I was wondering about the equation $2 \cosh(a z) = z$ where we solve for $z$.
Clearly if $z$ is a solution than so is its conjugate.
It appears that if $0<a<c$ (for some real $c$) then the equation $2\cosh(a z) = z$ has 2 solutions.
And also if $a>c$ then we have more than 2 solutions to $2 \cosh(a z) = z$.
(if $a$ is slightly larger than $c$ the equation has 4 solutions)
So I wonder about $c$ and I have $4$ questions:
$1)$ $c$ is about  $3.1786803659501505$ but can $c$ be expressed by an integral or a limit ?
$2)$ How many solutions does $2 \cosh(c z) = z$ have ? Is it $2$ or $4$ ?
$3)$ I also wonder if I can call $2 \cosh((c+\epsilon) z) = z$ a bifurcation near $c$ ? I think not because the 4 zero's are always quite far away from eachother whereas for the bifurcations of e.g. the logistic map we get zero's that are arbitrary close. 
$4)$ Similar to question $1)$ : Consider the 4 zero's of $2 \cosh((c+\epsilon) z) = z$.
Can those zero's be expressed by an integral or a limit ? How about the sum of some of the zero's ?
Btw is this considered chaos theory , algebra or complex analysis ? Or all of that ? Im a bit insecure about the title and tags I should use. Is it ok to use many decimals in a title ?
 A: Too long for a comment.
Note that $f(z) = 2\cosh(az)-z$ is an entire function with an essential singularity at $\infty$ (for $a\neq 0$). Because of Picard's great theorem we would expect that there are infinitely many zeros of $f$ (Picard implies that the equation $f(z) = b$ has infinitely many solutions for every complex $b$ with at most two exceptions).
Of course, it's conceivable that $0$ is one of the exceptional values (I'll think about that some more), but even for $a$ close to $0$, I can find many solutions to your equation. For example, if $a = 0.1$, here are just a few solutions:
\begin{align}
z &= 2.041835988 \\
z &= 35.7606533293 \\
z &= 44.49177815\pm73.07181538i \\
z &= -40.28136974\pm39.12782185i \\
z &= 68.66860456\pm957.4697985i \\
z &= -68.99027078\pm988.9051729i
\end{align}
A: Generally speaking, zeroes of a complex function don't appear in isolation as a parameter is continuously varied.  They can appear and disappear in sets (generically, pairs) via bifurcations, and can move around, but can't just come and go as they please.

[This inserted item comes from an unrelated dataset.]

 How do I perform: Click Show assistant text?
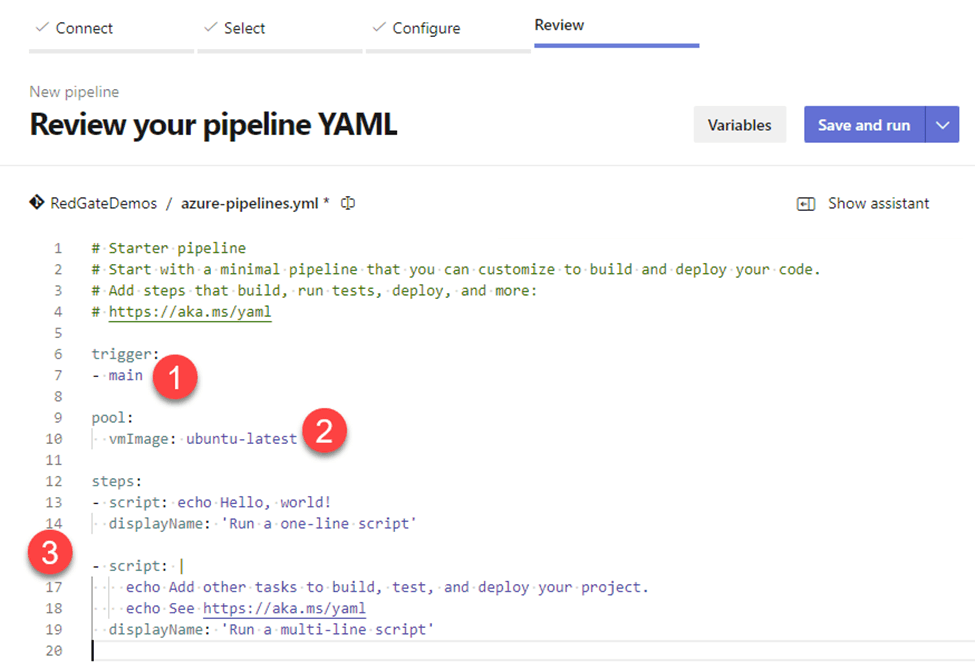878,204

In your case, the appearance of "additional" roots has more to do with the basins of attraction of your root finder than it does with your function.  If you ask WolframAlpha to solve $2\cosh(az)=z$ with $a=3.17$, it finds two roots (at $z\approx0.08\pm 0.48 i$); if you ask it with $a=3.18$, it finds the same two roots, moved slightly, plus two more roots (at $z\approx -0.21 \pm 1.45 i$).  But in fact these "new" roots were already present at $a=3.17$, and have simply moved into the range where the root finder detects them.  To find them for smaller $a$, you can give WolframAlpha a hint, by first transforming $z\mapsto (-0.21+1.45i) + z;$ this moves one of the "new" roots near the origin, where it may be easier to find.  And indeed, solving $2\cosh(a(z-0.21+1.45i))=z-0.21+1.45i$ with $a=3.17$ does yield a root at $z\approx -0.004 + 0.009 i$.